The pain passes, but the beauty remains. - Pierre Auguste Renoir
Grief.
There are so many memories that go along with our holiday rituals. The story we hear, again and again - the public story - is one of joy and connection, light and life. And there's truth to that story. This time of year brings us opportunities to be with those that we love, to turn a fresh page in our own story, to begin anew.
It also brings us an opportunity to rest, and reflect. We may or may not choose to spend the ending of a year, and the beginning of a new one, in just that way - with a bit of quiet. But the chance is there. And sometimes, in that quiet, we face loss.
Grief comes in so many forms, and this time of year has a tendency to highlight them. In my practice, some of what I hear is what goes underground - what goes unvoiced in order to give the world a time of magic and wonder. We do need the connection, the joy. We work hard for it, and perhaps especially during this time of year, we try to protect it. We are allowed to be guardians of our wonder.

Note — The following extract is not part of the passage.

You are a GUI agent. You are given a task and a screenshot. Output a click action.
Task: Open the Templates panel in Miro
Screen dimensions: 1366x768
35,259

Perhaps, we are also allowed to be tender with our pain. This holiday season, what would it mean to acknowledge memories of loved ones who aren't with us to celebrate? What would it look like to make space for the stress of navigating complex relationship dynamics, to give room to parts of this season that are hard?

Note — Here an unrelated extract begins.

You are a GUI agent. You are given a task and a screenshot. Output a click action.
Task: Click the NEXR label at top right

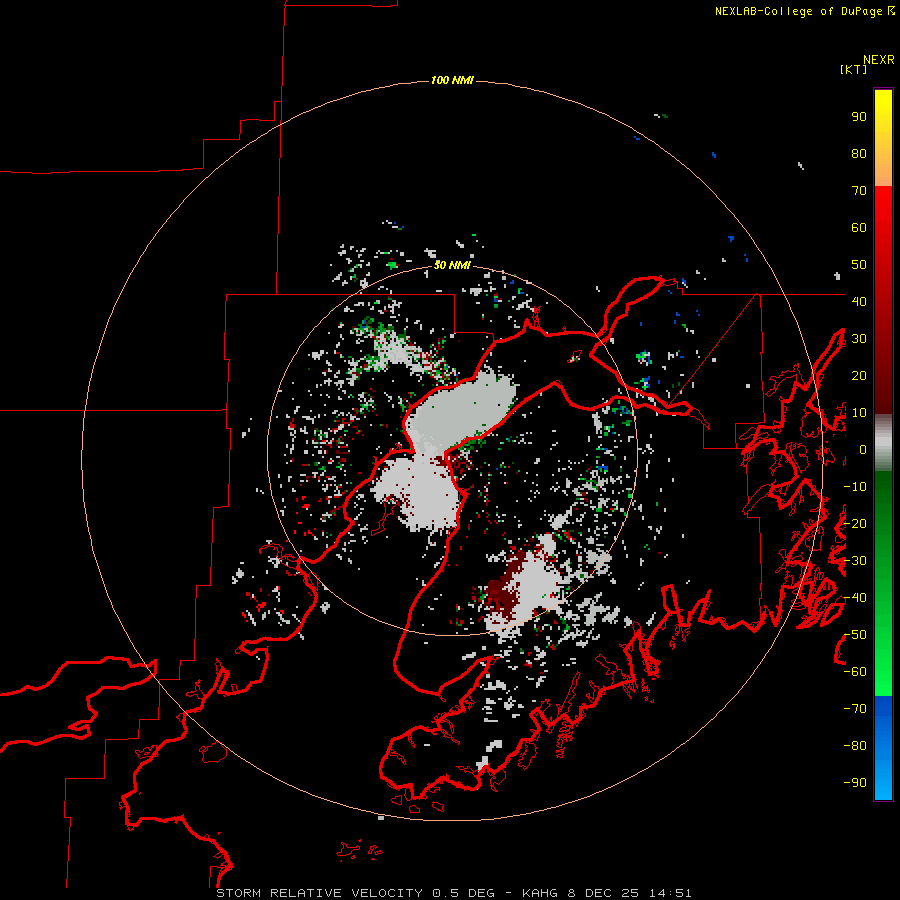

For those reading this who are working to understand what it's like to celebrate this season with someone who has a terminal illness, who face difficult decisions around how to share holiday time following divorce, who cannot participate in festivities in the same way because you are in the hospital or struggling with disability, or who feel lost after losing someone that you love: I see you.

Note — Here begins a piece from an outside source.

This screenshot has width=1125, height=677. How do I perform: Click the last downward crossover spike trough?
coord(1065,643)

Here are a few books and resources that may offer you some company in the quiet. There are certainly more than what I highlight here. As always, take what works for you, and leave the rest.
Psychotherapist Francis Weller offers personal stories, poetry, and reflections that address the fear, shame and sorrow that accompany grief. This book acknowledges the importance of community, an atmosphere of compassion, and the comfort of ritual in order to fully metabolize grief.
Dr. Joanne Cacciatore is a bereavement educator, researcher, Zen priest, and counselor. In this book, she shares stories of her encounters with grief over decades of supporting individuals, families, and communities—as well as her own experience with loss. The book is organized into fifty-two chapters, which opens the opportunity to read through a chapter per week over the course of a year.
Kris Carr discusses her personal experiences with grief as she navigated the death of her father, pivoting her business during the pandemic, and approaching her twenty-year milestone of living with an incurable Stage IV cancer diagnosis. With humor, she shares "embarrassing, painful, helpful, hilarious, and sometimes inappropriate" stories in the interest of helping readers work through the dissolving of a relationship or marriage, the end of a job or career, significant unexpected transitions, or navigating your own illness and the death of a loved one.
This deck offers visual prompts for adults and children to help express, normalize, and cope with grief.
A podcast where grief is discussed candidly, with warmth and humor. Guests approach topics as diverse as how to discuss loss with children, what it's like to lose a parent, and the ways in which humans handle the confusion and uncertainty surrounding loss (heads up, this one is not for little ears).
One way of understanding grief is as a liminal space, when we are in between "what was," and "what will be." Our previous ways of being in the world are disrupted. What resources and rituals have helped you through the in between?
Take good care this holiday season. May pain be balanced with beauty, sorrow with joy, and loss with connection for you and your loved ones this year.